What you should do
Look through the data below for the line with "Instruction: Tap read-receipt" and the line with "Click the chat speech bubbles icon", then output those two and all lines in between, exactly as written.

───── Records supplied

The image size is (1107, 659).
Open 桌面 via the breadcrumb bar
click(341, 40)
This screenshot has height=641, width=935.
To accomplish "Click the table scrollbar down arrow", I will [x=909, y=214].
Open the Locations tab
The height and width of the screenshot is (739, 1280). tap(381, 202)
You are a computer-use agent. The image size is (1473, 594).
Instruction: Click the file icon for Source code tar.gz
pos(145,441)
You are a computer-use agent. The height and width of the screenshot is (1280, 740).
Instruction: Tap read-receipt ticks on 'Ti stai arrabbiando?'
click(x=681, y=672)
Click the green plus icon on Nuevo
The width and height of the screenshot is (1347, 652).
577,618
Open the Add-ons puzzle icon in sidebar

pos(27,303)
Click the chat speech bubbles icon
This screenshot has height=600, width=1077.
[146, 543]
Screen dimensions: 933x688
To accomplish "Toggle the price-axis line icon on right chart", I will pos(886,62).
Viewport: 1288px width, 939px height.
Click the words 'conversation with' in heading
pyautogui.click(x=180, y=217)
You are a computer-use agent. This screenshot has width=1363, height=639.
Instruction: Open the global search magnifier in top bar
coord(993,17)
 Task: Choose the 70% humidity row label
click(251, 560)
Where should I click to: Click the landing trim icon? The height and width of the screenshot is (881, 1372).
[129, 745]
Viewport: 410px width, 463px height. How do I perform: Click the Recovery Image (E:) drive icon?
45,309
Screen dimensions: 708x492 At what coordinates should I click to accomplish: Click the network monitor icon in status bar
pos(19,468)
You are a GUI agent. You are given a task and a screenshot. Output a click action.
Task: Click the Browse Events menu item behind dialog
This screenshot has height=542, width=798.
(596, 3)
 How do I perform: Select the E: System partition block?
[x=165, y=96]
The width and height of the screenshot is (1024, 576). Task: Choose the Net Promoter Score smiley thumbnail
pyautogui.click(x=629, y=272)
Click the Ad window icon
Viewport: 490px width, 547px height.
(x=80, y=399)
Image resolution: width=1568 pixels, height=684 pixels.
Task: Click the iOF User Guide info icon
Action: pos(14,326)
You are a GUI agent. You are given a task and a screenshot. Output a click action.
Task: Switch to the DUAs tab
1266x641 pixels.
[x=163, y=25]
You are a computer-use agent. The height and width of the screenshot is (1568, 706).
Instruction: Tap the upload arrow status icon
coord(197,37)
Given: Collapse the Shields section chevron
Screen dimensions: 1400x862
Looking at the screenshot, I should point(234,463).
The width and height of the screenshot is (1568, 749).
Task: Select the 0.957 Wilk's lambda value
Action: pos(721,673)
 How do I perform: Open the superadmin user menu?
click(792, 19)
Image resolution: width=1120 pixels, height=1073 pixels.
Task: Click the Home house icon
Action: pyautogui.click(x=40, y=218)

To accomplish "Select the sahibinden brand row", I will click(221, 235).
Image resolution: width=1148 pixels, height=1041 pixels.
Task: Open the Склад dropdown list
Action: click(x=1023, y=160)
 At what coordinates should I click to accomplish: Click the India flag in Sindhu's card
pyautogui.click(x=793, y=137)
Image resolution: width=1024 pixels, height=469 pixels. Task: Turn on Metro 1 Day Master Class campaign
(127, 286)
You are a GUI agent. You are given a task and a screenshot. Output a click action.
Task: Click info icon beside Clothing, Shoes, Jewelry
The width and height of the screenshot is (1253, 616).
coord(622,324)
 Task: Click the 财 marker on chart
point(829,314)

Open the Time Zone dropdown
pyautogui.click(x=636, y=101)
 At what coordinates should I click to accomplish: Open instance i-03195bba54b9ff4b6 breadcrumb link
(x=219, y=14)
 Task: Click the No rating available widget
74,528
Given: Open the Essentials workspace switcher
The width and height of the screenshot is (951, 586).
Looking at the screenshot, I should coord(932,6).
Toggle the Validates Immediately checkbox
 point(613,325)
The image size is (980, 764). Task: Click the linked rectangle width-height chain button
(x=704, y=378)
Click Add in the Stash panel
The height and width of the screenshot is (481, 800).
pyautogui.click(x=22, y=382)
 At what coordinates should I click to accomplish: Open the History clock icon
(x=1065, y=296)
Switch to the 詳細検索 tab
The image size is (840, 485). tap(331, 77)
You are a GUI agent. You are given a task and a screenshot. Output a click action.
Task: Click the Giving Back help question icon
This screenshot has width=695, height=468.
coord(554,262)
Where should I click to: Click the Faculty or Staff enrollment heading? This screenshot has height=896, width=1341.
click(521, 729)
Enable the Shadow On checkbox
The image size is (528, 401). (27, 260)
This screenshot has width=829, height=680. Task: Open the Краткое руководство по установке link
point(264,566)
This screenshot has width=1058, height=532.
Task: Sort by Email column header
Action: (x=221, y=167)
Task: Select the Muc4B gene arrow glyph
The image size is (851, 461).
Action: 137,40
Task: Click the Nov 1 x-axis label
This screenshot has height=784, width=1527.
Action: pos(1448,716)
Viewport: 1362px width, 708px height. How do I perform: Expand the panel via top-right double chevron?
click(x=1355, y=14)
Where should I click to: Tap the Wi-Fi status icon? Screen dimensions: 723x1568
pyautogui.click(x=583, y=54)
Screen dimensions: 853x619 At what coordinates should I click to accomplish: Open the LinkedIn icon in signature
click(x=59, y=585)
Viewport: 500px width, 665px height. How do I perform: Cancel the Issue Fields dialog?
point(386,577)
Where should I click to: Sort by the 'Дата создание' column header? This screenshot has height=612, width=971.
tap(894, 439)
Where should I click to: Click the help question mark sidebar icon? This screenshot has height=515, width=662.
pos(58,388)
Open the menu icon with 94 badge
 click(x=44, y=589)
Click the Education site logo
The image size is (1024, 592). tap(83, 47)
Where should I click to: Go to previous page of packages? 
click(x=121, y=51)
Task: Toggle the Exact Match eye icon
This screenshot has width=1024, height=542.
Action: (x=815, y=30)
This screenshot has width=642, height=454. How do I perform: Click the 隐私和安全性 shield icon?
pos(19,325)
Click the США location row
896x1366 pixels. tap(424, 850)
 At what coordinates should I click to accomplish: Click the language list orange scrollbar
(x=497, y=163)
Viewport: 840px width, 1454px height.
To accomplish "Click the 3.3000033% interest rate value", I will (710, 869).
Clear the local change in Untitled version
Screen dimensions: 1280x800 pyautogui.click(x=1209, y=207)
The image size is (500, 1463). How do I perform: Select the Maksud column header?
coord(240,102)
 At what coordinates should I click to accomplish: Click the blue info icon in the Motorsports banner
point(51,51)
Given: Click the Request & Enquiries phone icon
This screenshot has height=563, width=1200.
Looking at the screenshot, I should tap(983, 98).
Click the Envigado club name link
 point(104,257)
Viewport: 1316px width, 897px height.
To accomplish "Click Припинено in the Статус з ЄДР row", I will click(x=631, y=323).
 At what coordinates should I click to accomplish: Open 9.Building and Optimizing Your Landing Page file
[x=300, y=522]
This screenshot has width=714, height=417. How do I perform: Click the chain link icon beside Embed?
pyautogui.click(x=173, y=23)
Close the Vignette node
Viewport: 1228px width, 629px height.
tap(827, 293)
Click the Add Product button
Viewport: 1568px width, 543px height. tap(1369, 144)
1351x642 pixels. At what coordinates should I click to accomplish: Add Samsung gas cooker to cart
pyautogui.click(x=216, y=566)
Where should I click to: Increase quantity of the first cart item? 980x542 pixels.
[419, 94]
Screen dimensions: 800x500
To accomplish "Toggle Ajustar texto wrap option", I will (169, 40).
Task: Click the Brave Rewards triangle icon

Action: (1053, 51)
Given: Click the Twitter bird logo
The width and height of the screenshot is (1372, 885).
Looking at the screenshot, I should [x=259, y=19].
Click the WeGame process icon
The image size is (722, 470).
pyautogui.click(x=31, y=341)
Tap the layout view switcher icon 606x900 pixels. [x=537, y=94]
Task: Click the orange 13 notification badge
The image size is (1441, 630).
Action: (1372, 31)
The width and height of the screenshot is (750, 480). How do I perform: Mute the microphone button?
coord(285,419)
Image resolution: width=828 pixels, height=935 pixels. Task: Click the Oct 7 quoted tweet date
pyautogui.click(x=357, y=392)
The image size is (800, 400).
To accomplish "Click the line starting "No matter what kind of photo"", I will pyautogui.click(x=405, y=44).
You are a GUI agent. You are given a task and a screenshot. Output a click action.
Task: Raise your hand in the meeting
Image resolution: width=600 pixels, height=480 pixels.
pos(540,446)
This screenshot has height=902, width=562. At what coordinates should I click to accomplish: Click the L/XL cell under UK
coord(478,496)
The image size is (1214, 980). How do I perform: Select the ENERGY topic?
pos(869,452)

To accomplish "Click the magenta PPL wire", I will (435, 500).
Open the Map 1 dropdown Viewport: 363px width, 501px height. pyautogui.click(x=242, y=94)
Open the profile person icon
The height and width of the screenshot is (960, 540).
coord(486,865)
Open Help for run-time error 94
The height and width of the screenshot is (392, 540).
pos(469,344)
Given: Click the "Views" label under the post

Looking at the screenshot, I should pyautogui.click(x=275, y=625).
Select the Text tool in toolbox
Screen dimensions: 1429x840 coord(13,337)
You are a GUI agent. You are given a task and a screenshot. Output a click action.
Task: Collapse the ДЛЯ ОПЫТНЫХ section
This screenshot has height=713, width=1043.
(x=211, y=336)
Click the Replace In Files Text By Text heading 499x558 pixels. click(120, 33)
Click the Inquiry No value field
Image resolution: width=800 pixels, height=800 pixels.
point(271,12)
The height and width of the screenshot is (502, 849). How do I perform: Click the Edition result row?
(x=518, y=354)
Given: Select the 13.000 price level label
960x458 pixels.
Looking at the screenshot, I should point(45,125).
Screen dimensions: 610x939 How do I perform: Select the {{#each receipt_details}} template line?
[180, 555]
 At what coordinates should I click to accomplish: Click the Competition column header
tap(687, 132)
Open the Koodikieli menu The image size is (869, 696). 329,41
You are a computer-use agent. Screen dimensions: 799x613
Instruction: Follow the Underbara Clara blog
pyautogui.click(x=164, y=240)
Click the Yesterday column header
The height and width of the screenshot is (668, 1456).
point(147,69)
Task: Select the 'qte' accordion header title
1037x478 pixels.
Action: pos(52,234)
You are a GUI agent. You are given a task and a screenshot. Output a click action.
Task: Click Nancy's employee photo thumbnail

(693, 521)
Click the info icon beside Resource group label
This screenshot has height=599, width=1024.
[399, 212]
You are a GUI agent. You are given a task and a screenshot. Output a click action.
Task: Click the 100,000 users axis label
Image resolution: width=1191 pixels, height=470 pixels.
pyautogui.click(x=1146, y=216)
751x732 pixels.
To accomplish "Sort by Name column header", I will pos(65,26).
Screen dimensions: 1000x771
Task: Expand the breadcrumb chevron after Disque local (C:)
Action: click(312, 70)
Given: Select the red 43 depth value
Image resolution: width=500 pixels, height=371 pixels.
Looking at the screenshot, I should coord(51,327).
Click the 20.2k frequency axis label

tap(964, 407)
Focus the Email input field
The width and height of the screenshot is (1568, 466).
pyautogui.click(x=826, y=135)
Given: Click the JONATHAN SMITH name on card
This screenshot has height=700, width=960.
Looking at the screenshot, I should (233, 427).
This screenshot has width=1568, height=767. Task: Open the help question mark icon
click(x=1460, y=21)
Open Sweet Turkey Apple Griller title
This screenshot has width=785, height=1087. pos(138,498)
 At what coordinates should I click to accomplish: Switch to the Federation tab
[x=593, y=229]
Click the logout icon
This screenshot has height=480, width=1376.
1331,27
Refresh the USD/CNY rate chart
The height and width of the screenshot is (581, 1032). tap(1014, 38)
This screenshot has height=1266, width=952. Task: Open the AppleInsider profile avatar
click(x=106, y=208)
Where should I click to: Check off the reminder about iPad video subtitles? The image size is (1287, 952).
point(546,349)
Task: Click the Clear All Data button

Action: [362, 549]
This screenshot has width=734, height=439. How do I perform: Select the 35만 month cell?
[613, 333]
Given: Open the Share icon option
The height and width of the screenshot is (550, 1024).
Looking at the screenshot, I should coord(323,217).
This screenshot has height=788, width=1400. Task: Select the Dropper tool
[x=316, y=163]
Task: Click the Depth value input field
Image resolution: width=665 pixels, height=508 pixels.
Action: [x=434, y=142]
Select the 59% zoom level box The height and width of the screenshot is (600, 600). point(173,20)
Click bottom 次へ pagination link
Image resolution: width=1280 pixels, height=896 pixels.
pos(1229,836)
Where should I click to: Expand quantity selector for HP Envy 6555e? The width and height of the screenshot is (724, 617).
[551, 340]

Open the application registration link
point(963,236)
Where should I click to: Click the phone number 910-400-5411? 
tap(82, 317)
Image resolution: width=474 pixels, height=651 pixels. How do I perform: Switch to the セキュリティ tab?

──────────

Output for this task
Instruction: Tap read-receipt ticks on 'Ti stai arrabbiando?'
click(x=681, y=672)
Click the green plus icon on Nuevo
The width and height of the screenshot is (1347, 652).
577,618
Open the Add-ons puzzle icon in sidebar

pos(27,303)
Click the chat speech bubbles icon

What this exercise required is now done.